Hibiscus are attacked by a number of pests and diseases. Some are not very important but others require treatment to prevent the leaves and flowers from being destroyed.
Correct diagnosis of problems is of utmost importance because fungicides are effective against fungal diseases only and pesticides are usually even more specific. Each pesticide is effective against only a particular class or group of pest. If you use the wrong chemical you are wasting your time and money and your plants will continue to be damaged.

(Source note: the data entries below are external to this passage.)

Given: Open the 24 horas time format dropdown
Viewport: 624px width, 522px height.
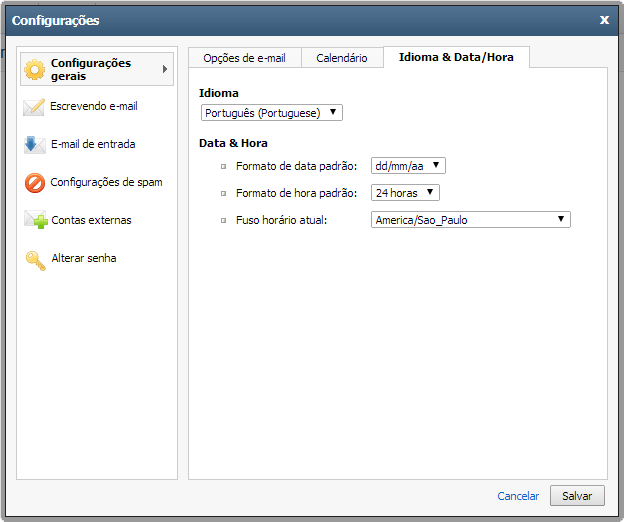Looking at the screenshot, I should (x=405, y=193).
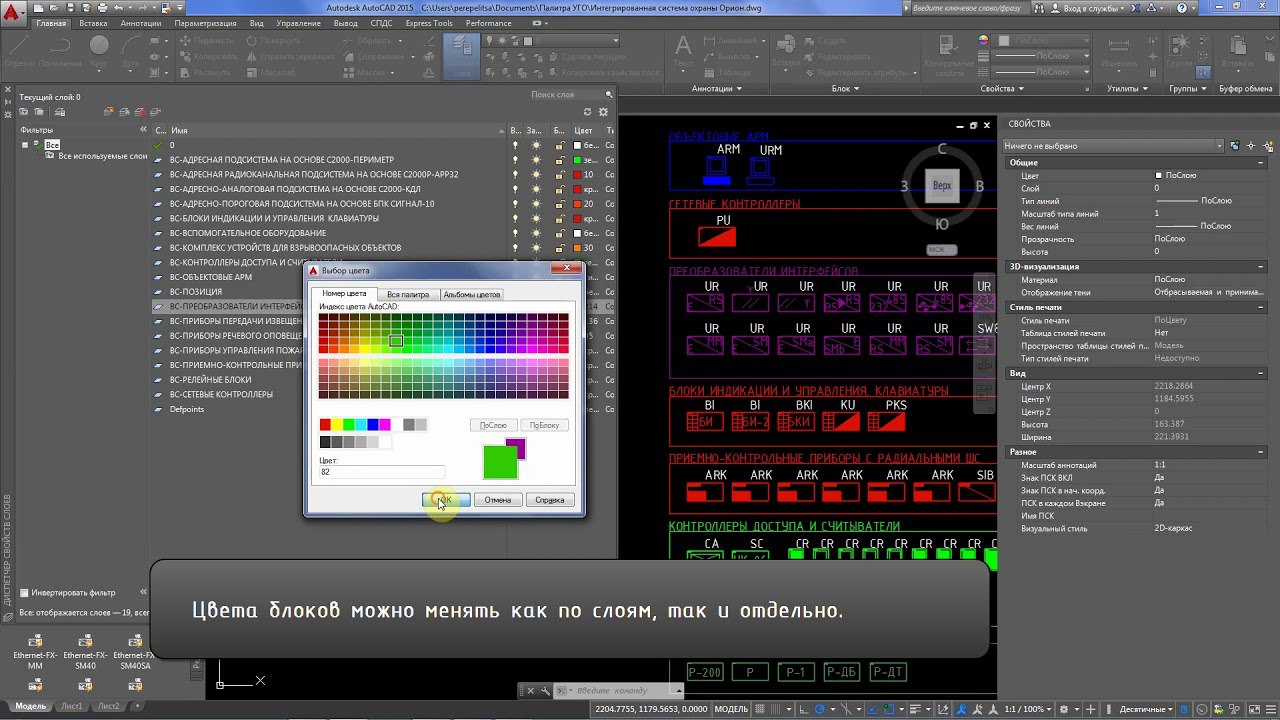Screen dimensions: 1280x720
Task: Toggle lightbulb visibility for layer 0
Action: pos(516,145)
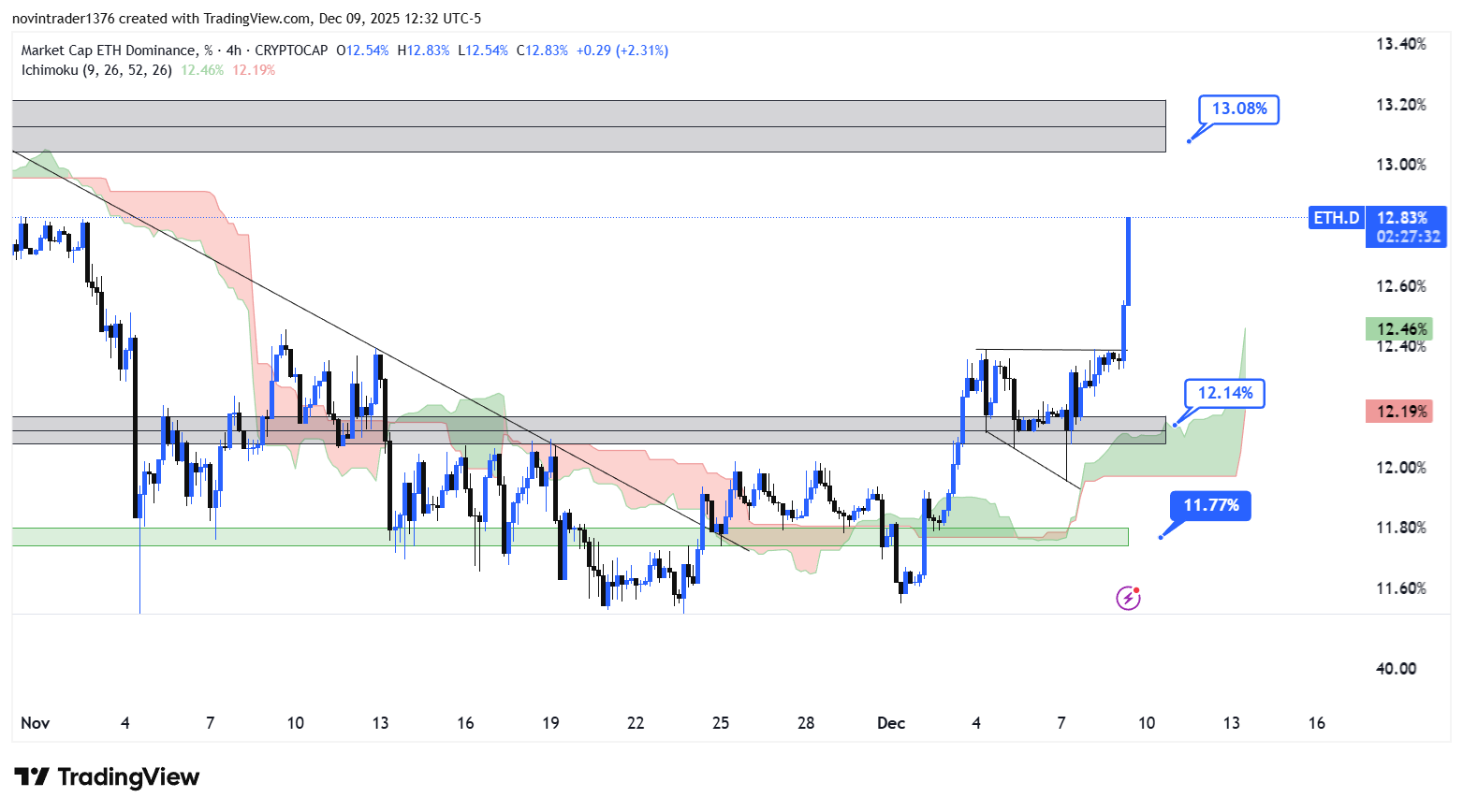Screen dimensions: 1463x812
Task: Select the 13.08% price callout
Action: click(x=1238, y=109)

Always carefully read the label on garden chemicals. Be aware of what the actual chemical is (the active ingredient) and not just the trade name. Carefully follow the recommended dilution rate stated on the label; too weak may not control the problem and too strong may harm the plants or you. Metricated measuring receptacles are inexpensive, so do not guess quantities. Addition of a non ionic wetting agent such as Agral or X77 will improve the effectiveness of sprays, but, of course, thorough coverage of both sides of leaves is the key to successful pest and disease control.
Spray materials should be mixed fresh for each spraying operation; do not use solutions that have been mixed overnight. If plants are drought affected or if the temperature at the time of spraying is too high (32°C or 90°F or higher) plants may be damaged by sprays. Water plants thoroughly a day or two before spraying and apply sprays in the early morning or late afternoon. Wettable powder forms of chemicals are safer for plants than emulsifiable concentrates and furthermore, two or three wettable powders may be mixed with relative safety. Malathion and Lannate sometimes cause injury to hibiscus plants. In general, plants that are grown in clean surroundings and are properly fertilized and regularly (but not too frequently) watered, are less likely to be attacked by diseases and pests.

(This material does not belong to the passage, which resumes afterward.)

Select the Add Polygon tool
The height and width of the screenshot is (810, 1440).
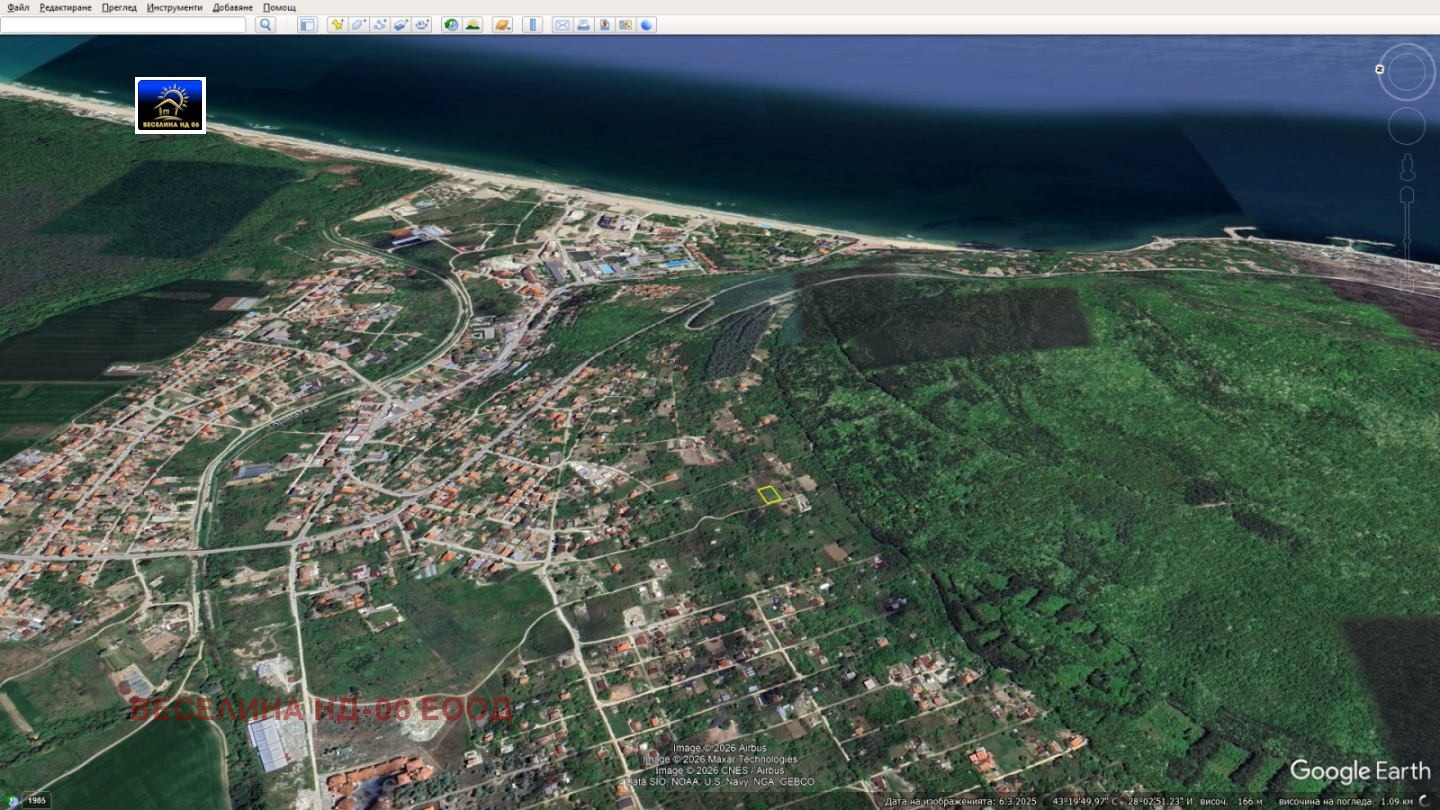[359, 25]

Some caterpillars combine their chewing with leaf rolling or with the binding of leaves, shoots or buds with silken threads.
A number of fungal and viral diseases commonly infect hibiscus plants. In addition, physiological disorders also occur.
Leaf Spots. Several species of fungi may cause brown to black circular or irregular shaped spots on the leaves. Infected leaves should be removed and burnt and plants sprayed with a fungicide such as mancozeb (Dithane M45, Manzion, Manzate).
Sooty Mould. The black sooty substance that sometimes coats leaves and shoots is a fungal growth. It indicates the presence of sap sucking insects such as aphids or scales which excrete a sticky, sugary substance on which the fungus grows. Ants are often associated with sooty mould because they too are attracted to the sugar. Treatment involves eradication of the sap sucking insect followed by application of a fungicide such as mancozeb to kill the fungus.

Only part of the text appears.